Boggs v. The Missouri Pac. Ry. Co.

Decision Date08 June 1885
Citation18 Mo.App. 274
PartiesTHOMAS C. BOGGS, Respondent, v. THE MISSOURI PACIFIC RAILWAY COMPANY, Appellant.
CourtKansas Court of Appeals

APPEAL from Cooper Circuit Court, HON. JOHN P. STROTHER, J.

Affirmed.

The facts are sufficiently stated in the opinion of the court.

ADAMS & BOWLES, for the appellant.

I. The plaintiff bases his right to recover upon several acts of negligence, as leaving down the wire fence, the negligent construction of the fence, and the unusual whistling of the locomotive.
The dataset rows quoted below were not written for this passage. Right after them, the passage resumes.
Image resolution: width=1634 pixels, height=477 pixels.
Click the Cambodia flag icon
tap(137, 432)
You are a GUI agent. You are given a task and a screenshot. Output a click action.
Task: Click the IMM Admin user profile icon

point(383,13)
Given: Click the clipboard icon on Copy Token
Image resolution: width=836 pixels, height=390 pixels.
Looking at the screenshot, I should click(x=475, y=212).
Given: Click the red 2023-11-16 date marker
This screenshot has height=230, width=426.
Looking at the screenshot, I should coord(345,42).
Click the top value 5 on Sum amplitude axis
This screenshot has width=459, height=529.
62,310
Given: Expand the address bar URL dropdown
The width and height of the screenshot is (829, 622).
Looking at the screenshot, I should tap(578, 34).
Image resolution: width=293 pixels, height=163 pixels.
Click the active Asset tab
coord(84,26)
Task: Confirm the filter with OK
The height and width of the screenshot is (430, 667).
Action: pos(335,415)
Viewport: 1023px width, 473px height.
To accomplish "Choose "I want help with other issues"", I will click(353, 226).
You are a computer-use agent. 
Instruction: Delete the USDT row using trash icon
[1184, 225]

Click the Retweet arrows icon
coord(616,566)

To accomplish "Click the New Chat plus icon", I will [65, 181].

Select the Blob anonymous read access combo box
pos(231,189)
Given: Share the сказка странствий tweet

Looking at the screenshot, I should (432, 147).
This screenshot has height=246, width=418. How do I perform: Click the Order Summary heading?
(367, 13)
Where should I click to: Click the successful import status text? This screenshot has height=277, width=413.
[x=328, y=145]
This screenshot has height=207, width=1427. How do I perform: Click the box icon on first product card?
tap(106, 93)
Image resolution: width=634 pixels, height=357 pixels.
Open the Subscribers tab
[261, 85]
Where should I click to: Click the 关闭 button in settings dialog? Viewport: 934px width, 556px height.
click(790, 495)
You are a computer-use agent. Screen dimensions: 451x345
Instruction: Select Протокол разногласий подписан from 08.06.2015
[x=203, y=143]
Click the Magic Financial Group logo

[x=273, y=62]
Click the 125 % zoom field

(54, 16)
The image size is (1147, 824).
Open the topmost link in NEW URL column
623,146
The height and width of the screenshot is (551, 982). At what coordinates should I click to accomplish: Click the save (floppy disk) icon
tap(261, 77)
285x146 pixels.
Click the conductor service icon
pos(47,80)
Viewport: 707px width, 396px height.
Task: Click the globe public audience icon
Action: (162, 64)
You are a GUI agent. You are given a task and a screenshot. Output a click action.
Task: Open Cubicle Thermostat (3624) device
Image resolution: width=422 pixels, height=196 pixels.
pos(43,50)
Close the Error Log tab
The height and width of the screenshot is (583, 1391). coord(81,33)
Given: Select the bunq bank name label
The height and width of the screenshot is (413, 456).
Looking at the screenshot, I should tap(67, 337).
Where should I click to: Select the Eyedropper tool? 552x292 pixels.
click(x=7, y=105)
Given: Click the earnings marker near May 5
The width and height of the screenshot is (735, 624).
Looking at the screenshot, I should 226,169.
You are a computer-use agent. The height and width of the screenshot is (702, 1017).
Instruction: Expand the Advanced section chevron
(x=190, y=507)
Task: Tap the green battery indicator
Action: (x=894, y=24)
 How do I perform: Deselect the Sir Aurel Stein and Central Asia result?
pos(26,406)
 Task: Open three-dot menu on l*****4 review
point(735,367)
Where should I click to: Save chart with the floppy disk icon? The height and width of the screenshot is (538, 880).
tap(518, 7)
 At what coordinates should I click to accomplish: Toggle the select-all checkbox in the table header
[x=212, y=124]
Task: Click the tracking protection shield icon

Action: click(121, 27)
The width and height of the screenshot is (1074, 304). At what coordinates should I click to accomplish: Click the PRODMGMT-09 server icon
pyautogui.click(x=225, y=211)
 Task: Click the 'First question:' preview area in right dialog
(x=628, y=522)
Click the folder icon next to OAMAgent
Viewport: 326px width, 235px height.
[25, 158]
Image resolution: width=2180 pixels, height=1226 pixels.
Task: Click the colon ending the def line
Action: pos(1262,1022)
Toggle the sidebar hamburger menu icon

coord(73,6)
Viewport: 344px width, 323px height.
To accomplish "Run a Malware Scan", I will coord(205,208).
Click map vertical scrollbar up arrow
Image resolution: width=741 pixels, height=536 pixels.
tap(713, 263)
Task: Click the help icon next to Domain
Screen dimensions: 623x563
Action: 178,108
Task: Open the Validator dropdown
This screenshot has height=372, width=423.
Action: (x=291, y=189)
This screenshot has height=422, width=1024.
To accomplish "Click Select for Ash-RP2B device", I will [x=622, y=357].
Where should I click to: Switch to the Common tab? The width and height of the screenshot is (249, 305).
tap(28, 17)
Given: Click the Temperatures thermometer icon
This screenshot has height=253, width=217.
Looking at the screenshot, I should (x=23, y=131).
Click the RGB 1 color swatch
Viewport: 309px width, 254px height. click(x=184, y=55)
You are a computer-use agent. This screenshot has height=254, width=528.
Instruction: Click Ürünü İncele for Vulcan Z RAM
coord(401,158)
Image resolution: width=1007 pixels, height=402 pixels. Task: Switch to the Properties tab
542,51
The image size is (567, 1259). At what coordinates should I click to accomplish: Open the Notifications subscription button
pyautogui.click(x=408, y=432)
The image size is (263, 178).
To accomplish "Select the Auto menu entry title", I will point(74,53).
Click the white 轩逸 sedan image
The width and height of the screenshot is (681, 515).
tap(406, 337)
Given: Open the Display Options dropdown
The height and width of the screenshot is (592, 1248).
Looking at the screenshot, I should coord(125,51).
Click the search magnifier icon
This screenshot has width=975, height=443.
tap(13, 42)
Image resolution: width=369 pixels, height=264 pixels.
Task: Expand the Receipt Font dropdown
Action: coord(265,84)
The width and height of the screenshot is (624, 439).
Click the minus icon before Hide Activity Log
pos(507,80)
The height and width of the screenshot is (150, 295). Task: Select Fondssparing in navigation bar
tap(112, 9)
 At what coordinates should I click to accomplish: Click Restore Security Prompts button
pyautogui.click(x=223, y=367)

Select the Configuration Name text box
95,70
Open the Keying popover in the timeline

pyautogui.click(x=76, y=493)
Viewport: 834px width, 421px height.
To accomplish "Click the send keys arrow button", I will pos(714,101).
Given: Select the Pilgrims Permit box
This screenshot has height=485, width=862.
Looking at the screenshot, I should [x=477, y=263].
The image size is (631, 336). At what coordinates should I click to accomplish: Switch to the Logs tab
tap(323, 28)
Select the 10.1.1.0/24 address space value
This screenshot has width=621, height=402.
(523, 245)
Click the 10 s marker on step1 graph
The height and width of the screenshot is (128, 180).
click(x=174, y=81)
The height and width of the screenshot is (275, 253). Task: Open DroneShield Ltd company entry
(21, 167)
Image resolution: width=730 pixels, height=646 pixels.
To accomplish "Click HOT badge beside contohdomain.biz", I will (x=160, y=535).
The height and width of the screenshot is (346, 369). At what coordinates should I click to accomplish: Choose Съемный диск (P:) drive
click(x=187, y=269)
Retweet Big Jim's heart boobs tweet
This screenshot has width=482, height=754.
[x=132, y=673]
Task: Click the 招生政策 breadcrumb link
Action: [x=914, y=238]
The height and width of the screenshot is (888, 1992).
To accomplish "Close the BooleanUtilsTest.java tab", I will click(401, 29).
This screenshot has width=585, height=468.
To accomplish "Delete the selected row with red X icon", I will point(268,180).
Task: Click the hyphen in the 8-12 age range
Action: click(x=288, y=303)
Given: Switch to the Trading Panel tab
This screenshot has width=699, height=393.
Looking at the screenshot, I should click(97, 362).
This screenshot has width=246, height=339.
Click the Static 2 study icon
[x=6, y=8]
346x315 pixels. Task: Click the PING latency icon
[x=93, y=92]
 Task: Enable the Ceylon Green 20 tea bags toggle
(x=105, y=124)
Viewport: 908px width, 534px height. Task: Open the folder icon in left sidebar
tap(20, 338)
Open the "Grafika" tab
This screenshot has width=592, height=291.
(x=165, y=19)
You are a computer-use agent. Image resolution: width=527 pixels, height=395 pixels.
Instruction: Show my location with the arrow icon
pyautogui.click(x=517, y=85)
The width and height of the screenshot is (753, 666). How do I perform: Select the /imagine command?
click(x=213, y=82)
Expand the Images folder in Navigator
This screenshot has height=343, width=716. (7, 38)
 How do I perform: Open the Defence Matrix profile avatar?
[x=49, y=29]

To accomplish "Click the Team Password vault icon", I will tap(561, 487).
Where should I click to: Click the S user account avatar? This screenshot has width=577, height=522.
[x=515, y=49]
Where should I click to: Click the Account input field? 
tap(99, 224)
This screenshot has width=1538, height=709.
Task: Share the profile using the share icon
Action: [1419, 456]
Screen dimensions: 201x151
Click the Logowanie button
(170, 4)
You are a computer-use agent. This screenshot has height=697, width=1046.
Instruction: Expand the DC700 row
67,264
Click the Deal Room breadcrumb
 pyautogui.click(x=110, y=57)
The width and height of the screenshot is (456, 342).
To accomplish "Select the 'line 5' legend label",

But none of these acts was the proximate cause of the injury so far as appears from the evidence, and there was no proof that the fence was negligently constructed, or that there was any whistling at all.

II. The damages must be shown to be the result of the negligence charged in the petition; that is, the negligence must first be shown, and this fact must be supplemented by testimony tending to show that the negligence occasioned the damage. Holman v. R. R. Co., 62 Mo. 562; Stoneman v. R R. Co., 58 Mo. 503; Braxton v. R. R. Co., 77 Mo. 455; Moshier v. R. R. Co., 8 Barbour (N. Y.) 427; R. R. Co. v. Hacket, 10 Ind. 409.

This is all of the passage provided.